## Aufgabe 1
Zähle alle Dinge auf, die laut dem Textabschnitt für den Schreibenden untrennbar zur Liebe Gottes gehören.
## Aufgabe 2
Gib den Textabschnitt wortgetreu wieder, beginnend mit „Besagter Artikel stellte“ und weiter bis einschließlich „Höllenqualen leiden müssten?“.

## Textabschnitt

■ ■ ■ ■ ■ ■ ■

Besagter Artikel stellte die Frage, wie – im Falle des Konzeptes ewiger Verdammnis - ein Vater, dessen Tochter sich nicht für Jesus entschieden hätte, der wegen seiner Liebe zu seiner Tochter alles tun würde, damit auch seine Tochter gerettet würde, in einer Ewigkeit OHNE seine Tochter glücklich sein könne, wenn er wüsste, dass seine Tochter auf ewig Qualen leiden müsste. Wie ein Paulus, der lieber selbst verloren gegangen wäre, als dass seine jüdischen Geschwister verloren gingen (was man ja als sehr jesusgemäß ansehen könnte, denn Jesus hat aus Liebe zu uns sein Leben gegeben), sich „im Himmel“ plötzlich völlig unjesusgemäß und egoistisch über seine Gemeinschaft mit Gott freuen könne, während andere Menschen Höllenqualen leiden müssten?
Diese Frage stellt sich mir auch! Zur Liebe Gottes gehört für mich untrennbar die Sehnsucht Gottes nach dem Menschen, die bedingungslose Annahme und der Wunsch, die Menschen ganz zur Liebe zu befreien. Und ich kann nicht anders, als zu hoffen und zu glauben, dass ein Gott, dem nichts unmöglich ist (was ich auch immer noch glaube … abgesehen von dem berühmten Paradox, ob es ihm möglich wäre, etwas zu erschaffen, das so schwer wäre, das er es nicht heben kann ), Wege hat, die ich mir jetzt noch nicht vorstellen kann, in seiner Liebe wirklich ALLE Menschen zu erreichen, die er liebt (und er liebt alle ohne Ausnahme), ohne dass er dabei ihren freien Willen vergewaltigt. Es wäre so eine Verschwendung, so viele Menschen nur für die ewige Verdammnis zu erschaffen, und welch unendlicher Schmerz für den liebenden Schöpfer! „Heiligkeit“ kann nicht bedeuten, dass Gottes liebendes Herz diesen Schmerz nicht mehr fühlt und er nicht alles versuchen würde, um in Liebe um jeden einzelnen zu werben. Und da ich glaube, dass er außerhalb und in aller Zeit ist, kann ich mir nicht vorstellen, dass Gott irgendeine „Entscheidungsspanne“ auf unsere irdische Zeit begrenzt.
„Heiligkeit“ kann nicht bedeuten, dass Gottes liebendes Herz diesen Schmerz nicht mehr fühlt und er nicht alles versuchen würde, um in Liebe um jeden einzelnen zu werben
Ein Konzept von „Heiligkeit“, das Liebe einschränkt, ist für mich irrsinnig. Was sollte denn die Heiligkeit Gottes anderes sein als vollkommene Liebe?

■ ■ ■ ■ ■ ■ ■

## Bereitgestellte Daten
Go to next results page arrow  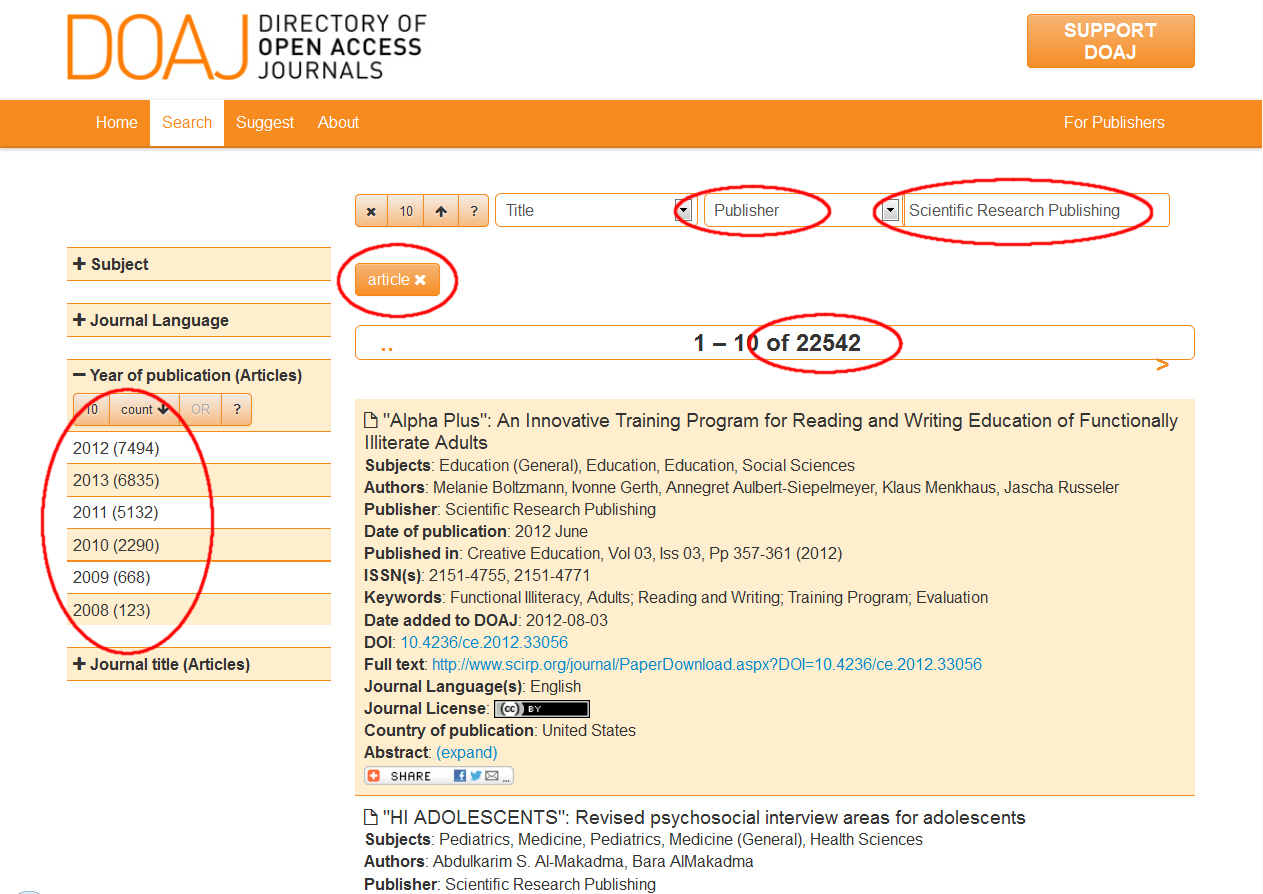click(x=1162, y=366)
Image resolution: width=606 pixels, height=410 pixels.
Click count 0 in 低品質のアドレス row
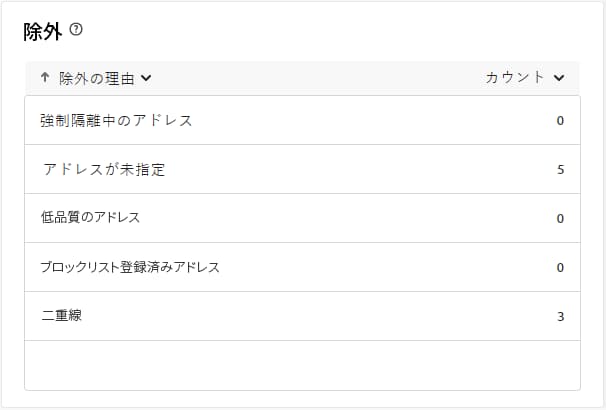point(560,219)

■ ■ ■ ■ ■ ■ ■

## Lösung 1
- die Sehnsucht Gottes nach dem Menschen
- die bedingungslose Annahme
- der Wunsch, die Menschen ganz zur Liebe zu befreien

## Lösung 2
Besagter Artikel stellte die Frage, wie – im Falle des Konzeptes ewiger Verdammnis - ein Vater, dessen Tochter sich nicht für Jesus entschieden hätte, der wegen seiner Liebe zu seiner Tochter alles tun würde, damit auch seine Tochter gerettet würde, in einer Ewigkeit OHNE seine Tochter glücklich sein könne, wenn er wüsste, dass seine Tochter auf ewig Qualen leiden müsste. Wie ein Paulus, der lieber selbst verloren gegangen wäre, als dass seine jüdischen Geschwister verloren gingen (was man ja als sehr jesusgemäß ansehen könnte, denn Jesus hat aus Liebe zu uns sein Leben gegeben), sich „im Himmel“ plötzlich völlig unjesusgemäß und egoistisch über seine Gemeinschaft mit Gott freuen könne, während andere Menschen Höllenqualen leiden müssten?